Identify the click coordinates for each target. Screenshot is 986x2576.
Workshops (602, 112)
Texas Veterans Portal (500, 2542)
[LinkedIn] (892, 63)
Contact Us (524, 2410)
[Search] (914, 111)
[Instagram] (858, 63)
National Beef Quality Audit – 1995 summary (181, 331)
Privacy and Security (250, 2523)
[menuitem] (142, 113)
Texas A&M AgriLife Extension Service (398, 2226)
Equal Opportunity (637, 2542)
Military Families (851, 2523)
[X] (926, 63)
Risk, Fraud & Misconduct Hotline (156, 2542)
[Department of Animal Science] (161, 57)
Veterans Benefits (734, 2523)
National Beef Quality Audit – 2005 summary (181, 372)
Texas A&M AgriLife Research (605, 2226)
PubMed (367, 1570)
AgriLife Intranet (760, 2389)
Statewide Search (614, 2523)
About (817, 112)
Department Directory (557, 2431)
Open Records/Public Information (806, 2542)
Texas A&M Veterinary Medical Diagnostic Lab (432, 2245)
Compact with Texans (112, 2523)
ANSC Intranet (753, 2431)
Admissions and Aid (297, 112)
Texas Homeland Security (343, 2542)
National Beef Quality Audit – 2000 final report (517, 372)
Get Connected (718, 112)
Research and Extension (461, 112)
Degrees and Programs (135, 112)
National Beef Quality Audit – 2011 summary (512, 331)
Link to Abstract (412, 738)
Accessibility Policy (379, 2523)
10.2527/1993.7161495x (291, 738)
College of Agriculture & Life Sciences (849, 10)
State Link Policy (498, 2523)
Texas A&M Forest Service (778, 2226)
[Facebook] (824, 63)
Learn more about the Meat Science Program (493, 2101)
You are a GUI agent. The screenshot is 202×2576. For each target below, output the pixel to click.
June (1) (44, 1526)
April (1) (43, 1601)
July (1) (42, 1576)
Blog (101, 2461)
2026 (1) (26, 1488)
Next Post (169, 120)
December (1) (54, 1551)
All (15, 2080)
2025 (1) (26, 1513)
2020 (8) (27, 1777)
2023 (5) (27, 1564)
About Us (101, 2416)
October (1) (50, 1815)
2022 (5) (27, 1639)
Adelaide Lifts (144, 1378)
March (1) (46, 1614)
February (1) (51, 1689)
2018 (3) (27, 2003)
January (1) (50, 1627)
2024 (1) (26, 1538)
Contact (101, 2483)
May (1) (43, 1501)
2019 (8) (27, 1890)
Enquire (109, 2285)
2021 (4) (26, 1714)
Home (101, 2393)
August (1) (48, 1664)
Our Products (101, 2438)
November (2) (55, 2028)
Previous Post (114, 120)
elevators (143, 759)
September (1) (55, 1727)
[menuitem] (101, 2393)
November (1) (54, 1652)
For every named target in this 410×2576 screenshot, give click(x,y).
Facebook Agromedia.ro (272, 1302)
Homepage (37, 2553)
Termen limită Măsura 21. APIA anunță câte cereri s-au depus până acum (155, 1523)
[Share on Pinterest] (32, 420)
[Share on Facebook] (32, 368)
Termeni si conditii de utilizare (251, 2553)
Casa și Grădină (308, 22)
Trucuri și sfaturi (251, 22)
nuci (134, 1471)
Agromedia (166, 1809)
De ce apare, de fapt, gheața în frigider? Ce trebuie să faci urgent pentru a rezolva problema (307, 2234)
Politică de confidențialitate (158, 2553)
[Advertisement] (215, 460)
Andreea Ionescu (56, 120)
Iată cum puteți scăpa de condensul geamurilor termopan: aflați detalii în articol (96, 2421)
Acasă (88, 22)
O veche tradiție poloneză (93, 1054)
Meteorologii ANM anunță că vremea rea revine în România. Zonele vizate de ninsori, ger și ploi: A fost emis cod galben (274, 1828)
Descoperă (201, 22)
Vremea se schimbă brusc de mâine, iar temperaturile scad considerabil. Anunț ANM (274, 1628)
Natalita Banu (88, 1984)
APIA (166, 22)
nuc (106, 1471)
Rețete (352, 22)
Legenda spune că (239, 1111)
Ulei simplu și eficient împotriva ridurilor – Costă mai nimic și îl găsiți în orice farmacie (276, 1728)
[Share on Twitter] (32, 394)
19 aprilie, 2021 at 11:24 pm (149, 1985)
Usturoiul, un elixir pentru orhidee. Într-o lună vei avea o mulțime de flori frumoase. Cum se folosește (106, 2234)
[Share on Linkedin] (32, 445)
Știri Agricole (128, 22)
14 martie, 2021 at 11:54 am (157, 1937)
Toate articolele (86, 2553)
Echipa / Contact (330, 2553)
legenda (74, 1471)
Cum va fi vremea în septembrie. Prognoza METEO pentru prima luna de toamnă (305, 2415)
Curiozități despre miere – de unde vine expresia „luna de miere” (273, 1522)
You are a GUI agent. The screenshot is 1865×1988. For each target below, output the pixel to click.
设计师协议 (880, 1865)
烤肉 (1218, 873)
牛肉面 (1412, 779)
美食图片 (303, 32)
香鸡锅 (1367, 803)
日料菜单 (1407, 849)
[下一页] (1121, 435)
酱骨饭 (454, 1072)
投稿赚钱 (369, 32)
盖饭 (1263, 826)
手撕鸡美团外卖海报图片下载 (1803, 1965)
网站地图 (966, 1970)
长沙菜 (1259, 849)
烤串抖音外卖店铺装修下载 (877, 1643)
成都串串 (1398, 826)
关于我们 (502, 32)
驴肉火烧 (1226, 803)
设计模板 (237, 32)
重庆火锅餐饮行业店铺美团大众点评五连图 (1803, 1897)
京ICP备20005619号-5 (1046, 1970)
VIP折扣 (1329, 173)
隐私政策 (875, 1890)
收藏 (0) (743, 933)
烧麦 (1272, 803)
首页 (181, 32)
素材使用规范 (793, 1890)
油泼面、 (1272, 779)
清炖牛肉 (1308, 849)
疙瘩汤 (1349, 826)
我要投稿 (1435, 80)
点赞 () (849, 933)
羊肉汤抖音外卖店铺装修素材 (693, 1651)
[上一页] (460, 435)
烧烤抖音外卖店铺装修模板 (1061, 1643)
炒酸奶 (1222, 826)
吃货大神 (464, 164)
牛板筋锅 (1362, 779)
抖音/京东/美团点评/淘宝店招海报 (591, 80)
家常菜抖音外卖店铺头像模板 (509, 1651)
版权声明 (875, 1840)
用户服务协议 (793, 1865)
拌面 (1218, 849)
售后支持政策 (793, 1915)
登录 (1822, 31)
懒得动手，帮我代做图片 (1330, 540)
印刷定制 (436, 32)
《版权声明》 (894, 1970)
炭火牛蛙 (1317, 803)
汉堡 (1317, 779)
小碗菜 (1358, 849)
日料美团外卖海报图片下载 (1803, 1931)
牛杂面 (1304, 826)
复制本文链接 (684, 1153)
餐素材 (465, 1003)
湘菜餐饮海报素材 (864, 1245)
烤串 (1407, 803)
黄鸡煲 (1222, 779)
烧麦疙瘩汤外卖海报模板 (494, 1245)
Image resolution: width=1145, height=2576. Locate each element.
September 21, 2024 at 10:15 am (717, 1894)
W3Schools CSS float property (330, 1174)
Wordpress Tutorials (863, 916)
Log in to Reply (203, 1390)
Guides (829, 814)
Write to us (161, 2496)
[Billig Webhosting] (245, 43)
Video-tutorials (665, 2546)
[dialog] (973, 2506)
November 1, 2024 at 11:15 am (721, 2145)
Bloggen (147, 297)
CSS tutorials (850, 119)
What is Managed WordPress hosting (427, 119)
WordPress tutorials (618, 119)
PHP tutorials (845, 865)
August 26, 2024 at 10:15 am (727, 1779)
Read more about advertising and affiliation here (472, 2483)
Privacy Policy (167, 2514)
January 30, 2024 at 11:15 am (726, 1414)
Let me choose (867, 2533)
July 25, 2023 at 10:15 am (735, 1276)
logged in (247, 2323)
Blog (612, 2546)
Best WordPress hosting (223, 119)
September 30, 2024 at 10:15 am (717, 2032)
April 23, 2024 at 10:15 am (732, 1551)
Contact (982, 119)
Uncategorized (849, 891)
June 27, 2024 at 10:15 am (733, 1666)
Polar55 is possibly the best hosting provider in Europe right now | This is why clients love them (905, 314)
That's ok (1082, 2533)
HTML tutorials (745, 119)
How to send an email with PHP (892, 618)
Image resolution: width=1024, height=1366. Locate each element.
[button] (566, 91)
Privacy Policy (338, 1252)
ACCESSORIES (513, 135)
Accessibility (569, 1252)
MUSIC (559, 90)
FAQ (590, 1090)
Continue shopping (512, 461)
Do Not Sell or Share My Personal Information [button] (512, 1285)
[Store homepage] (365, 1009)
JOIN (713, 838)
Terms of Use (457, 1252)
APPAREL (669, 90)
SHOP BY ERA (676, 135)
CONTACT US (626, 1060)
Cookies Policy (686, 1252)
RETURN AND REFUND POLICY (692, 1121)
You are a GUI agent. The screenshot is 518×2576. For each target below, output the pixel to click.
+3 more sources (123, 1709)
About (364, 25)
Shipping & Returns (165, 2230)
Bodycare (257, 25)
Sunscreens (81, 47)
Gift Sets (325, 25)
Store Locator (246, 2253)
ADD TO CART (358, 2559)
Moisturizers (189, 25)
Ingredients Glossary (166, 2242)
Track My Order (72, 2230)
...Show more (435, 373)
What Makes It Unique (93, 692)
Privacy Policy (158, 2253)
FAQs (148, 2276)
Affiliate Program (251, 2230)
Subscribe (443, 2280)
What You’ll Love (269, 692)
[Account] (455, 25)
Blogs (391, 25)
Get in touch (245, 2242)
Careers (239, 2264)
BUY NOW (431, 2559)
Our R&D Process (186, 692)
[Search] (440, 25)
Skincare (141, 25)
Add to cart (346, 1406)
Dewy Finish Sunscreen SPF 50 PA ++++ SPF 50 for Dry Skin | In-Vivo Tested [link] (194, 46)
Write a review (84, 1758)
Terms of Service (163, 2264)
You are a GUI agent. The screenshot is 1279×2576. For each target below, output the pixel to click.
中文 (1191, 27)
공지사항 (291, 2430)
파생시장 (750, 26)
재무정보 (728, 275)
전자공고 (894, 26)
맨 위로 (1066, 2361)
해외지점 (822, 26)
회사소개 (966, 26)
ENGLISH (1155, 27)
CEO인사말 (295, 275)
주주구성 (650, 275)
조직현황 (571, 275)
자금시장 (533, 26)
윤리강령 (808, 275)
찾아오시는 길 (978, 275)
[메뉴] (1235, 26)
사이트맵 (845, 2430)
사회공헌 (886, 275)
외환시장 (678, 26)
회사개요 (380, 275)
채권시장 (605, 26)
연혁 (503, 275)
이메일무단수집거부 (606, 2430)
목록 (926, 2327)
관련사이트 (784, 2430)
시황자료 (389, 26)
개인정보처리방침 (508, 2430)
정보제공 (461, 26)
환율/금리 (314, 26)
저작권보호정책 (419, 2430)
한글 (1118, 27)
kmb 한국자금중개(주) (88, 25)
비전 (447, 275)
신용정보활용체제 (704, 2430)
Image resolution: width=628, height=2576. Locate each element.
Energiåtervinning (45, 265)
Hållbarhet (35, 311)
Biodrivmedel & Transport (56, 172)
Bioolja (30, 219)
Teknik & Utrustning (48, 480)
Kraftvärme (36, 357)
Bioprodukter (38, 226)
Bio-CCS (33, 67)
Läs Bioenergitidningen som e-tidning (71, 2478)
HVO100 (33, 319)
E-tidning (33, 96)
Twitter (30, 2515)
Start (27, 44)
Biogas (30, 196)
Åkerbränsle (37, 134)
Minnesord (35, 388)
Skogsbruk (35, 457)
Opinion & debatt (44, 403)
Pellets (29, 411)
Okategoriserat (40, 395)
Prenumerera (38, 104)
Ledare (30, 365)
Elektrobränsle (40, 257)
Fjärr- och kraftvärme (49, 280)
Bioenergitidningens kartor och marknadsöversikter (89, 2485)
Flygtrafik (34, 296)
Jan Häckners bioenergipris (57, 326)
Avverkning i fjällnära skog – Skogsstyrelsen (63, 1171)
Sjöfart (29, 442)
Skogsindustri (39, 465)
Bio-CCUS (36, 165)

#### [EXERCISE DESCRIPTION]
Copy range, inclusive: the line holding "You are a GUI agent. The screenshot is 518×2576." to the line holding "신용정보활용체제 (704, 2430)". Reproduce exactly those lines of the records above and no others.

#### [PROBLEM SOLUTION]
You are a GUI agent. The screenshot is 518×2576. For each target below, output the pixel to click.
+3 more sources (123, 1709)
About (364, 25)
Shipping & Returns (165, 2230)
Bodycare (257, 25)
Sunscreens (81, 47)
Gift Sets (325, 25)
Store Locator (246, 2253)
ADD TO CART (358, 2559)
Moisturizers (189, 25)
Ingredients Glossary (166, 2242)
Track My Order (72, 2230)
...Show more (435, 373)
What Makes It Unique (93, 692)
Privacy Policy (158, 2253)
FAQs (148, 2276)
Affiliate Program (251, 2230)
Subscribe (443, 2280)
What You’ll Love (269, 692)
[Account] (455, 25)
Blogs (391, 25)
Get in touch (245, 2242)
Careers (239, 2264)
BUY NOW (431, 2559)
Our R&D Process (186, 692)
[Search] (440, 25)
Skincare (141, 25)
Add to cart (346, 1406)
Dewy Finish Sunscreen SPF 50 PA ++++ SPF 50 for Dry Skin | In-Vivo Tested [link] (194, 46)
Write a review (84, 1758)
Terms of Service (163, 2264)
You are a GUI agent. The screenshot is 1279×2576. For each target below, output the pixel to click.
中文 (1191, 27)
공지사항 (291, 2430)
파생시장 (750, 26)
재무정보 (728, 275)
전자공고 (894, 26)
맨 위로 (1066, 2361)
해외지점 (822, 26)
회사소개 (966, 26)
ENGLISH (1155, 27)
CEO인사말 (295, 275)
주주구성 (650, 275)
조직현황 (571, 275)
자금시장 (533, 26)
윤리강령 (808, 275)
찾아오시는 길 (978, 275)
[메뉴] (1235, 26)
사이트맵 (845, 2430)
사회공헌 (886, 275)
외환시장 (678, 26)
회사개요 (380, 275)
채권시장 (605, 26)
연혁 (503, 275)
이메일무단수집거부 (606, 2430)
목록 (926, 2327)
관련사이트 (784, 2430)
시황자료 (389, 26)
개인정보처리방침 (508, 2430)
정보제공 (461, 26)
환율/금리 (314, 26)
저작권보호정책 (419, 2430)
한글 (1118, 27)
kmb 한국자금중개(주) (88, 25)
비전 (447, 275)
신용정보활용체제 (704, 2430)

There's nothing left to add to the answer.